You won’t be left alone during the process, though — Rocket Mortgage has award-winning customer service.
Rocket Mortgage offers conventional and government-backed mortgages.
2. Best for First-Time Buyers: Regions
Regions ranks first among lenders for first-time buyers due to its multiple locations and personal service.
Many first-time buyers like to work with a loan officer in person. Regions is also approved to offer loans backed by the Alabama Housing Finance Authority.
The Housing Authority offers programs to help low- and moderate-income homebuyers secure a home.
3. Best for Low Credit Scores: Fairway Independent Mortgage Corporation
Fairway Independent Mortgage Corporation specializes in government-backed mortgages.
These mortgages offer the most flexibility for borrowers with low credit scores.
Fairway offers other mortgages, including renovation mortgages if you’re looking at a fixer-upper.
4. Best for Variety: Wells Fargo
Wells Fargo is one of the biggest lenders in Alabama for a reason — it has a wide variety of mortgage products.
It offers jumbo loans, government-backed loans, renovation and new construction loans and proprietary products to help union members and first-time homebuyers.
You can complete most of the application process online or go to a branch in person.
5. Best for Veterans: USAA
If you’ve logged some time in the military, Veterans United’s loans will likely be the best deal. Unlike other veteran-marketed loan programs, Veterans United only accepts active duty and veteran military members.
In addition to no-down-payment loans, you’ll also eliminate the private mortgage insurance you’ll have to pay with other mortgages.
Veterans United is also more forgiving of lower credit scores. Interest rates are lower than average.
Choose an Alabama Lender
Choosing a lender is an important decision. The best way to choose a lender is to contact at least 2 or 3 options. Look at each lender’s rate quote and fees. Consider each lender’s customer service and education options.
If you’re a low-to-moderate income borrower, you may also qualify for one of Alabama’s homebuyer assistance programs. Choose the lender that feels like the best fit for you.
Frequently Asked Questions
1) Q: How do I get pre-approved?
First, you need to fill out an application and submit it to the lender of your choice. For the application you need 2 previous years of tax returns including your W-2’s, your pay stub for past month, 2 months worth of bank statements and the lender will run your credit report. Once the application is submitted and processed it takes anywhere from 2-7 days to be approved or denied. Check out our top lenders and lock in your rate today!

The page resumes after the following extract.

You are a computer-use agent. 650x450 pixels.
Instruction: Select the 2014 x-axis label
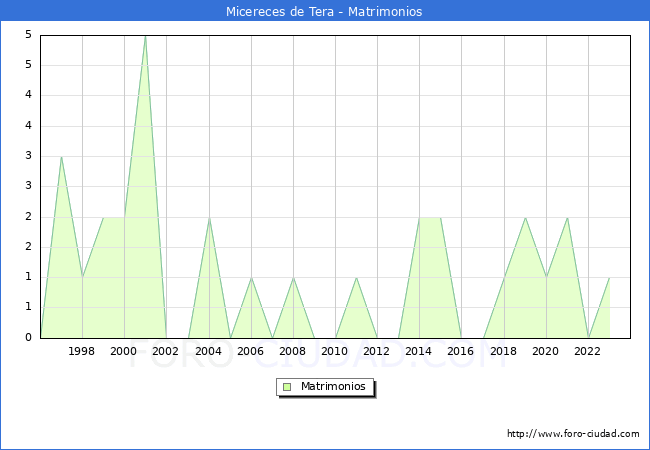pyautogui.click(x=419, y=351)
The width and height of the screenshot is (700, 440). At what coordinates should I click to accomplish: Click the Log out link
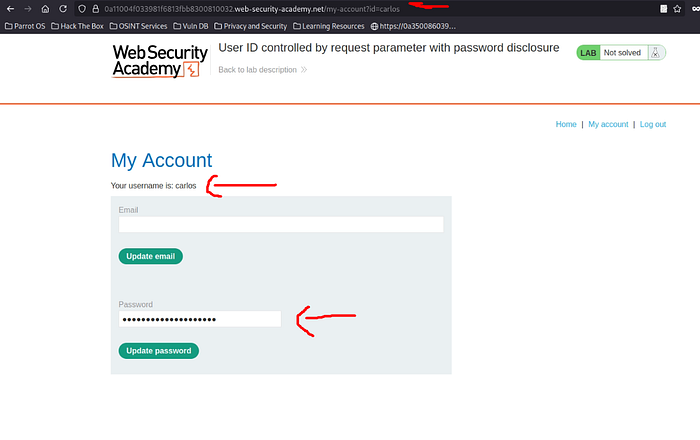point(653,124)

2) Q: How much interest will I pay?
Interest that you will pay is based on the interest rate that you received at the time of loan origination, how much you borrowed and the term of the loan. If you borrow $208,800 at 3.62% then over the course of a 30-year loan you will pay $133,793.14 in interest, assuming you make the monthly payment of $951.65. For a purchase mortgage rate get a quote here. If you are looking to refinance you can get started quickly here.

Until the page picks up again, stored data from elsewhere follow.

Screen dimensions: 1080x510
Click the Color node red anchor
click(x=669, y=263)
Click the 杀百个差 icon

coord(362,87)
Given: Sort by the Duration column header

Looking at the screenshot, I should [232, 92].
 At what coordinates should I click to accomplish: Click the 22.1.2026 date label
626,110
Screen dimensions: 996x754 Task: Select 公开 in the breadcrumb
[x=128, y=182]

3) Q: How much should I save for a down payment?
Most lenders will recommend that you save at least 20% of the cost of the home for a down payment. It is wise to save at least 20% because the more you put down, the lower your monthly payment will be and ultimately you will save on interest costs as well. In the event that you are unable to save 20% there are several home buyer programs and assistance, especially for first-time buyers. Check out the lenders that specialize in making the home buying experience a breeze.